This code randomly subsamples the following variables on the leve of each individual year of life:
- Rank
- Percent cycling
- Percent infant <3 months
- Group size
- N adult maternal kin
This code asks what happens if there are random days of data missing from the dataset to represent the fact that there are periods where we observe the baboon groups more or less often. It however, it probably not as good at modelling a case where there are big gaps in observations where we don't see groups for a month or more.

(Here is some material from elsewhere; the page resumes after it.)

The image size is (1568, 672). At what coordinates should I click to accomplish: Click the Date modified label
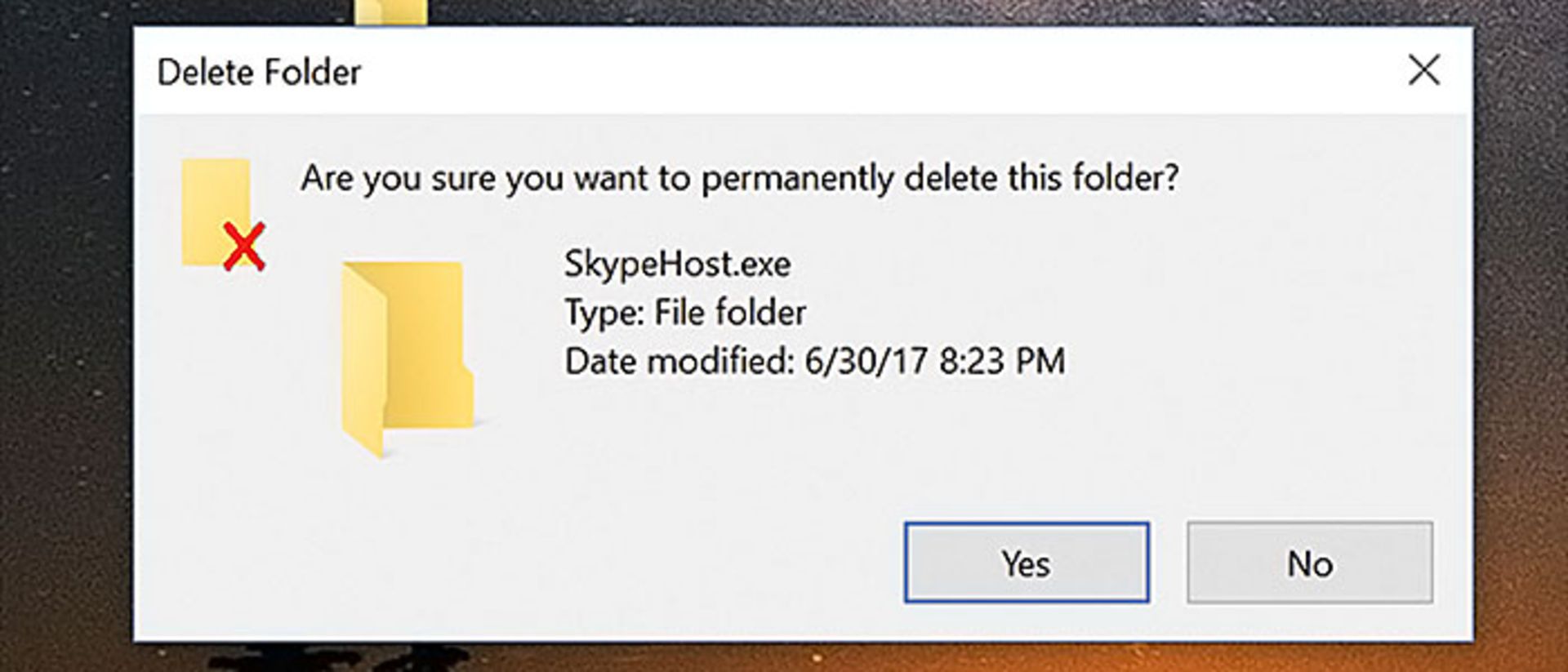click(679, 361)
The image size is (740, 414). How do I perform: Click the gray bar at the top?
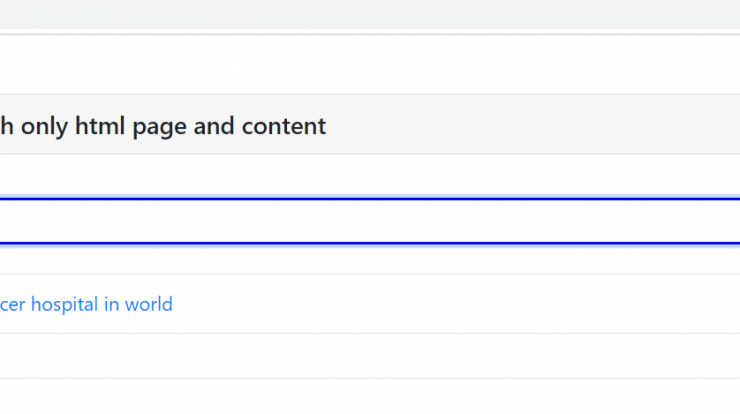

For the subsampling analysis each variable has its own code but the general idea is the same. I first make dataframe where each row represents a measurement of that particular variable (e.g., for rank each individual has up to 12 rows representing the monthly rank data). I then filter that dataframe so only individuals with the full amount of data for that year (e.g., all 12 months of ranks per year). I assign a random number (which I call the 'keep' column) from 1 to y for each row grouped by individual and year, where y represents the maximum number of data points on that individual for the year of life (e.g., 12 for ranks representing 12 total ranks per year). I subsample by only taking rows where the value in the 'keep' column is less than or equal to the threshold (e.g., if I'm only sampling 6 of the 12 rank data points, my keep value would be <=6 and any rows with the random number greater than 6 would be dropped). I then take the average of the subsampled points per individual per year to calculate the mean variable for that year of life. I repeat the subsampling for a variety of different values and then plot correlation matrices.